**Input records:**
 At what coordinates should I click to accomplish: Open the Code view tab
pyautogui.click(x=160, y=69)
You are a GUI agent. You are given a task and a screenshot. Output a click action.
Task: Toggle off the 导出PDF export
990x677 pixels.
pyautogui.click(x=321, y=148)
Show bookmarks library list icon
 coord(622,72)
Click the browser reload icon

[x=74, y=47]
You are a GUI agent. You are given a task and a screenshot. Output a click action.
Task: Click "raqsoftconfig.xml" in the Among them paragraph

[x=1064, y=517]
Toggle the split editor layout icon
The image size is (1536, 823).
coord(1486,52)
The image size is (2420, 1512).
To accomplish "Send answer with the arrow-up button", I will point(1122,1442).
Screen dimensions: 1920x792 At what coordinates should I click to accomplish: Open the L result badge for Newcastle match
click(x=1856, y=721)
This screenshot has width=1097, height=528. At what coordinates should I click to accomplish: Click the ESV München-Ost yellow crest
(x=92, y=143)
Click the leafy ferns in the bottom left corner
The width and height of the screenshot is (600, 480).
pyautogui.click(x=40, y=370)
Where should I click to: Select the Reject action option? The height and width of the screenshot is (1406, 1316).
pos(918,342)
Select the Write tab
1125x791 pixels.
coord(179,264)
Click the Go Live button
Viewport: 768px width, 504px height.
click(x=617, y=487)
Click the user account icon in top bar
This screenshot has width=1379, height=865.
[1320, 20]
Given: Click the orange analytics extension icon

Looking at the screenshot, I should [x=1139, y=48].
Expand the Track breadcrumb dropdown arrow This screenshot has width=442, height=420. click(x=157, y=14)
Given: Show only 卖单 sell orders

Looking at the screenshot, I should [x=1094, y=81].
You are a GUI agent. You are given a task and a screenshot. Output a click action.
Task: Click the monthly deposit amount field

**Exercise requirements:**
In the entries above, restate word for word the lines between the one holding "This screenshot has width=1097, height=528." and the one holding "Click the leafy", inclusive, and nothing besides.

**Output for this exercise:**
This screenshot has width=1097, height=528. At what coordinates should I click to accomplish: Click the ESV München-Ost yellow crest
(x=92, y=143)
Click the leafy ferns in the bottom left corner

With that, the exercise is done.